A key function of business planning – both at the strategic and tactical levels – is making predictions.
What will the effect of sales be if I reduce advertising spends this quarter?
What will happen if I don’t upgrade my factory today and the market leader does?
Most businesses and decision makers follow some combination of two processes: a) explicit – explicating a model of the process and plugging in the various dependent variables to predict the independent variable and b) implicit – a heuristic that is internal to decision-makers based on their previous experiences and proclivities ( a process otherwise called “taking a gut-level decision).
In other words a mix of what the Nobel Prize winning Daniel Kahneman called Thinking Slow and Thinking Fast. Thinking Slow being probability-driven and causality assuming model-making and Thinking Fast being a version of experience and bias driven intuiting.
Though the term Artificial Intelligence seems to imply a set-up that mimics how humans think and predict, it is in fact a process most useful when it departs, in an essential way, from the normal modes of information processing by humans.
For example in the early days the domain of Natural Language Processing (the discipline that uses machine to decipher and parse human spoken and written communication) tried used modelling techniques that were based on the rule-based Chomyskian theory of linguistics. That pursuit more or less failed in producing NLP systems that were of much practical use. Progress happened when NLP experts shifted to working on large troves of written and spoken word datasets (Big Data?) using part-of-speech tagging to activate implicit, hidden Markov models cycling through training sets (Artificial Neural Networks?). Leading to ever more reliable “predictions” in the arena of context, meaning and translations.

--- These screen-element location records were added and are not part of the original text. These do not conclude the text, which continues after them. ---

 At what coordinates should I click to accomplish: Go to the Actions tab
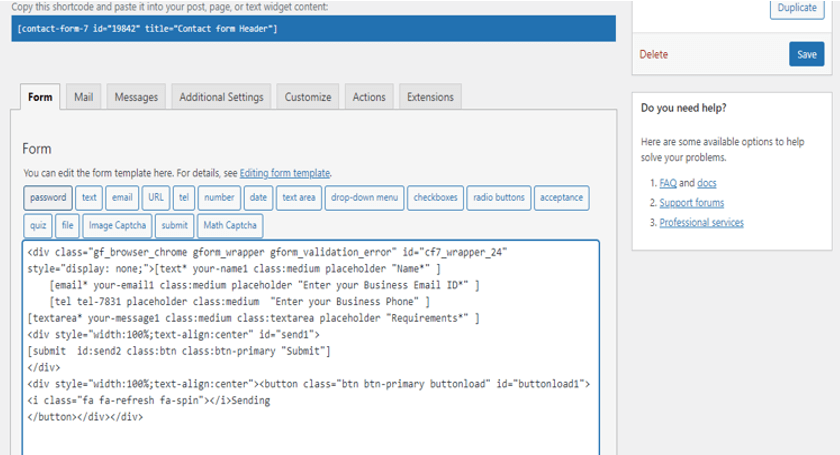(x=369, y=97)
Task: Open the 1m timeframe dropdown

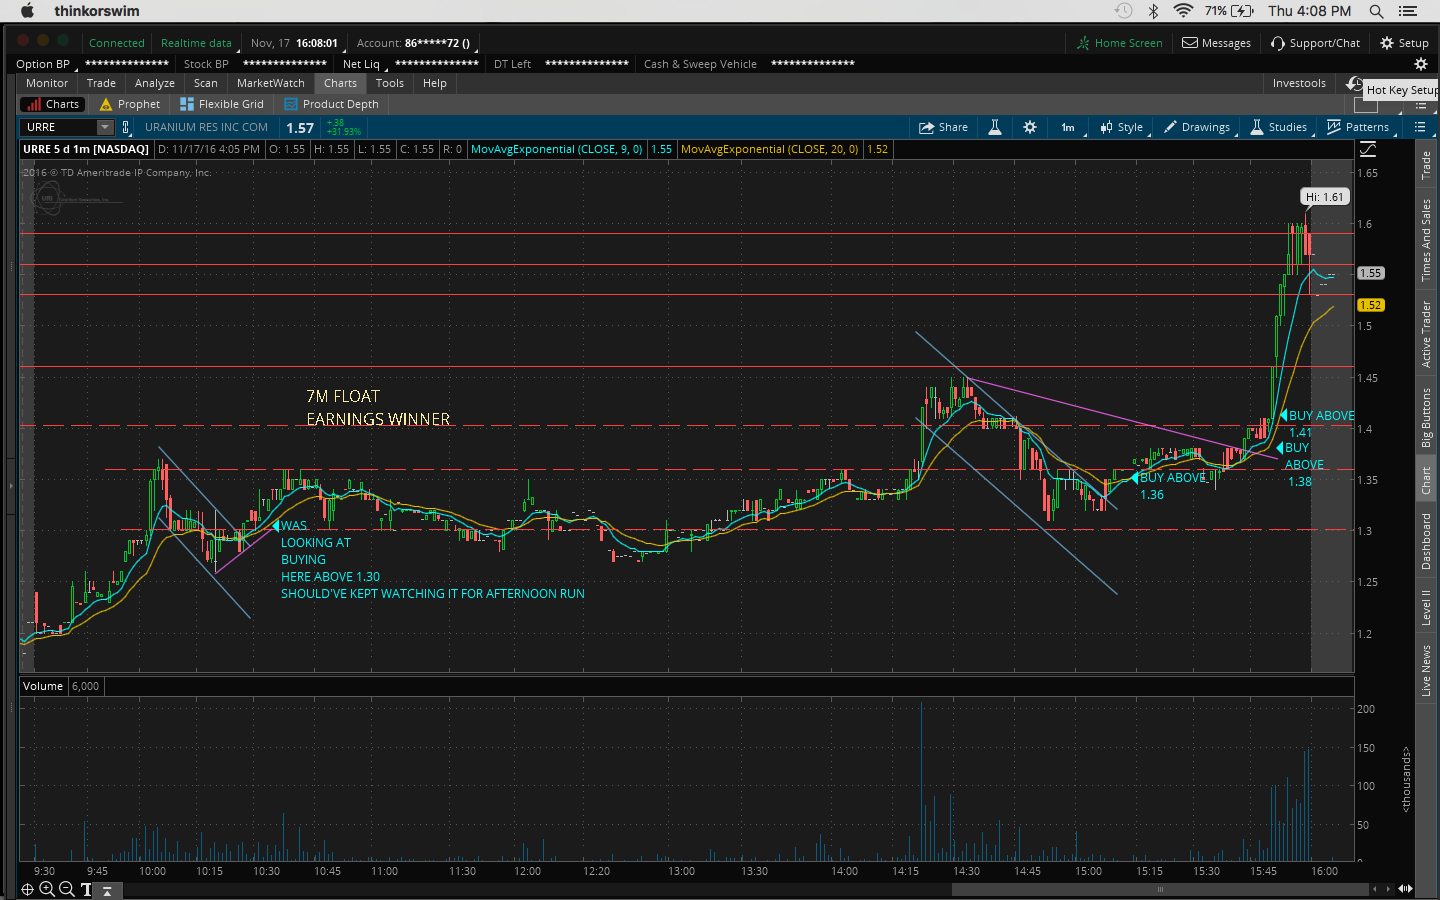Action: pos(1068,127)
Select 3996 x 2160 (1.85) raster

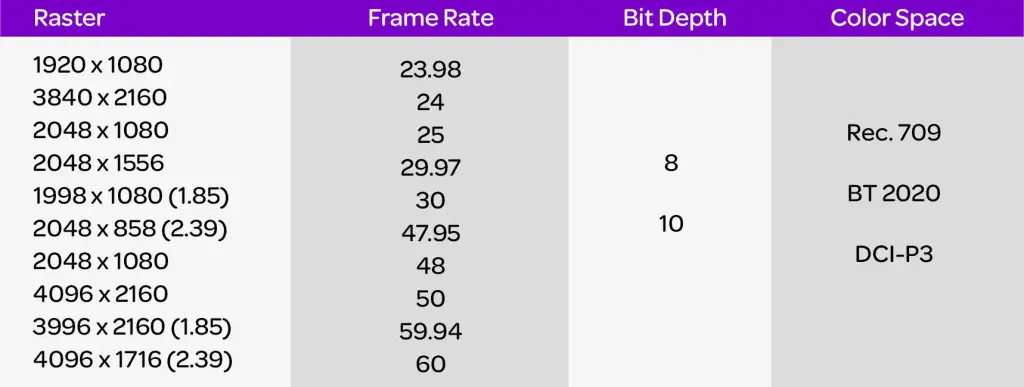[x=132, y=327]
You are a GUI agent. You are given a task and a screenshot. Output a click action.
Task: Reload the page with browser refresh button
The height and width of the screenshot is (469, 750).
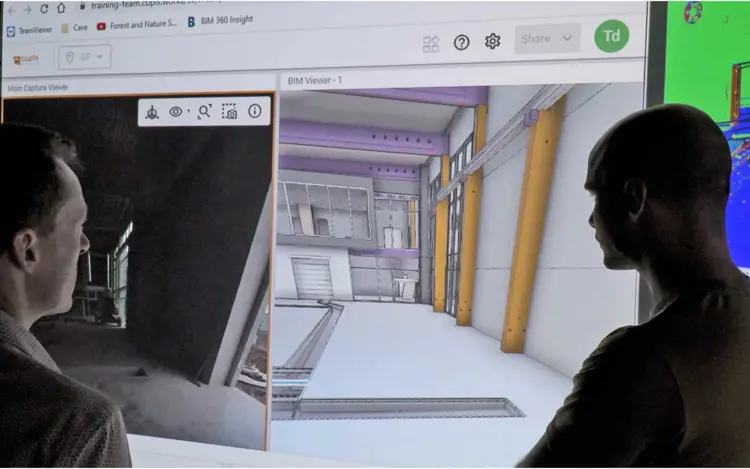tap(42, 9)
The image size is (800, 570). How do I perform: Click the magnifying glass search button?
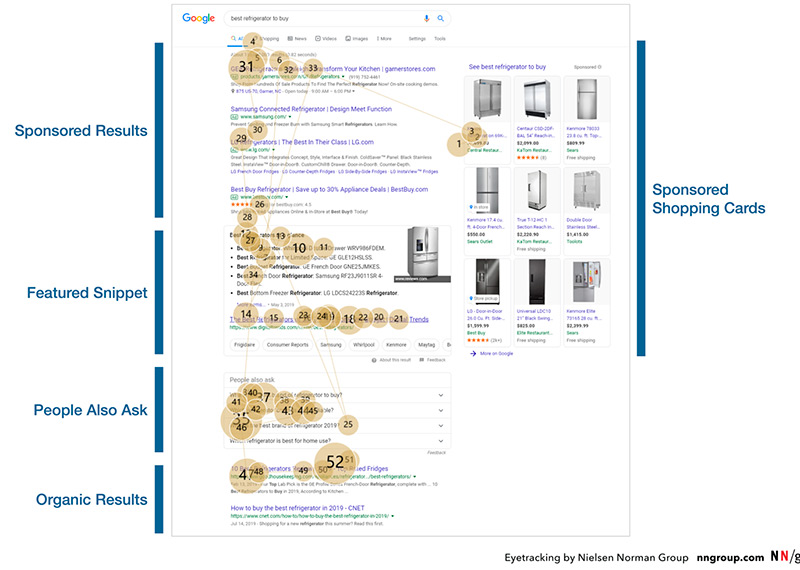[x=440, y=18]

With the increasing ubiquity of cost-effective computing power and Big Data (powered by digitisation and ubiquitous sensors) businesses across the world have started finding immediate and practical use for AI for predictions that improve business processes and outcomes.
Ajay Agrawal. Joshua Gans and Avi Goldfarb in their book “Prediction Machines: The Simple Economics of Artificial Intelligence” present simple frameworks for businesses across domains to take cost-benefit decisions on the use of AI for predictions.
In conclusion as some futurists concentrate their energies in predicting the arrival of the singularity when AI surpasses human intelligence, in the here and now, AI is most useful when trained by human intelligence to bypass the trodden pathways of human modes of information processing.